GOAL >> Format the records from the line with "Where should I click to: Uncheck" through the line with "pyautogui.click(x=614, y=228)", both included, as a numbered list, leaving out any blank lines.

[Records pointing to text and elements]
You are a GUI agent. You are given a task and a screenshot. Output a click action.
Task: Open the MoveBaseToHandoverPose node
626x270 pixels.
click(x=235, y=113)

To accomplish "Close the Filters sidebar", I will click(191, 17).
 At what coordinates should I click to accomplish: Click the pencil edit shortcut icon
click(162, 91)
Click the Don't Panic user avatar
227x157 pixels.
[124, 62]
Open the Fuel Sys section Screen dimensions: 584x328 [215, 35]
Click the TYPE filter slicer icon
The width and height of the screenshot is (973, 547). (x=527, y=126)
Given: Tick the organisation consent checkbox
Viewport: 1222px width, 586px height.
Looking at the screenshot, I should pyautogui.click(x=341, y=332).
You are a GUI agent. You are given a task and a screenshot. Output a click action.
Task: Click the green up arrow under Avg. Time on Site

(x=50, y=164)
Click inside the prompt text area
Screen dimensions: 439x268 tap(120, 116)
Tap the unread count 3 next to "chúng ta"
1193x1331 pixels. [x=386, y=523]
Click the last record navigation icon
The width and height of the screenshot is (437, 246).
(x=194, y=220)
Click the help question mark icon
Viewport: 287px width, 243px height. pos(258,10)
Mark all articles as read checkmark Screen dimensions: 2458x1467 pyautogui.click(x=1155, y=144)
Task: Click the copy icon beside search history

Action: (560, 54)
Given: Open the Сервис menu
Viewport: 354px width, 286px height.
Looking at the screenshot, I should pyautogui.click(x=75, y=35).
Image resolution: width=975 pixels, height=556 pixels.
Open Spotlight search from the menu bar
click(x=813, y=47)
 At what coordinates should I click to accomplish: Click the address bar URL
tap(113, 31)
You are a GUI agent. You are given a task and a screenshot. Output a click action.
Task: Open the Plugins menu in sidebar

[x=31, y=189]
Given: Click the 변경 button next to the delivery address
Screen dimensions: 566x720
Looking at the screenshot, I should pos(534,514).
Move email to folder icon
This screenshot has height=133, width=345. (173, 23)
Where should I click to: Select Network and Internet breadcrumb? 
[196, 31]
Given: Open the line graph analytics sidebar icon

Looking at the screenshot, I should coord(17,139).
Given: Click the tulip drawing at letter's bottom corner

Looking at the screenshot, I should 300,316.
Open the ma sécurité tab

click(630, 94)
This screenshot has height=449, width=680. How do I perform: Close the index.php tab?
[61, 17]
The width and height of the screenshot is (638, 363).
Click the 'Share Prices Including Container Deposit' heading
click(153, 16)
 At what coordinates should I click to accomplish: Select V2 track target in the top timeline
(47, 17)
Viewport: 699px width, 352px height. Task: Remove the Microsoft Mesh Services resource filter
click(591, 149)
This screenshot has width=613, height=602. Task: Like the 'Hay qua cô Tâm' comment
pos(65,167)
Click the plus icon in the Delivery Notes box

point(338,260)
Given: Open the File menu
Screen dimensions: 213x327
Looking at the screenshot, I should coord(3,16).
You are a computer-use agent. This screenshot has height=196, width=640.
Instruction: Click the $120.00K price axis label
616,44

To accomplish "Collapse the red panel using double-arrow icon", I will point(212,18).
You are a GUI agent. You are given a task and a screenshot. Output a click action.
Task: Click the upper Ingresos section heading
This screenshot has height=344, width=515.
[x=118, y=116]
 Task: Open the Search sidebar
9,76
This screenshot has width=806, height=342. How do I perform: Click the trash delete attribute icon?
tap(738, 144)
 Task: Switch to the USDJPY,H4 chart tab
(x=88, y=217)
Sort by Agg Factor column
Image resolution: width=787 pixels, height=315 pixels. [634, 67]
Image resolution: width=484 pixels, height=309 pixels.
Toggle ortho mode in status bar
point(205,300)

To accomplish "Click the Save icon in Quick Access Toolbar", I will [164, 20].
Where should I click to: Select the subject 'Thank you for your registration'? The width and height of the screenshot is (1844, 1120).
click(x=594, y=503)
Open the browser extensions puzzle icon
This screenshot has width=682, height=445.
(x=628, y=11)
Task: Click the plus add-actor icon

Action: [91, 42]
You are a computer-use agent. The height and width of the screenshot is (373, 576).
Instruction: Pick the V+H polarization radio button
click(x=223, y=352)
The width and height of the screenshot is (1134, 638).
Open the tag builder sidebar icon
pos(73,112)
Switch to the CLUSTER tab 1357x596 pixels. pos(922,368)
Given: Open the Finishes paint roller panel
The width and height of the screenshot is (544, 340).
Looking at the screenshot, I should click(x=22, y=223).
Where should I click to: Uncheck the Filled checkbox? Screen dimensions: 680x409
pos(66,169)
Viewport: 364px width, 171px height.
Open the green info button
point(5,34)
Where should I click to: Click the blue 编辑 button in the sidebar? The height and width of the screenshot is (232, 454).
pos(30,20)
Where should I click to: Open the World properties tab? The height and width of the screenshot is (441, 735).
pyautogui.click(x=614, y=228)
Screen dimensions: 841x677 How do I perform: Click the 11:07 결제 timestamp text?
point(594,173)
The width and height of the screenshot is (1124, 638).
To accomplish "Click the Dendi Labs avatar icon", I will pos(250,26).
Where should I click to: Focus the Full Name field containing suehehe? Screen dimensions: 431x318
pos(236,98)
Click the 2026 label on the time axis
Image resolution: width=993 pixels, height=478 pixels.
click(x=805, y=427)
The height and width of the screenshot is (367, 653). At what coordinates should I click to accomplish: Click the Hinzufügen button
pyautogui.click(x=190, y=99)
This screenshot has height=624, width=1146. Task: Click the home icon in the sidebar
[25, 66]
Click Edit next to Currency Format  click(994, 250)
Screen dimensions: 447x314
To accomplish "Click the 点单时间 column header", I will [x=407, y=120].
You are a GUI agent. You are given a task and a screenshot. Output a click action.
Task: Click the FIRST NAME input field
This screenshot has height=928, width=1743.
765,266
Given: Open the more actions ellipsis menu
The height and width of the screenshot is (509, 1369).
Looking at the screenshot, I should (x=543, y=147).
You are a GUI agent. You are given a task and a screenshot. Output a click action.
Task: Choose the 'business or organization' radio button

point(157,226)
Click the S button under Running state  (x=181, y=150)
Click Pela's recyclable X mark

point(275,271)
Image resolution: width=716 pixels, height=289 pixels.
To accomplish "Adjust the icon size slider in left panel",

COMPLETE OUTPUT >>
1. Where should I click to: Uncheck the Filled checkbox? Screen dimensions: 680x409
2. pos(66,169)
3. Viewport: 364px width, 171px height.
4. Open the green info button
5. point(5,34)
6. Where should I click to: Click the blue 编辑 button in the sidebar? The height and width of the screenshot is (232, 454).
7. pos(30,20)
8. Where should I click to: Open the World properties tab? The height and width of the screenshot is (441, 735).
9. pyautogui.click(x=614, y=228)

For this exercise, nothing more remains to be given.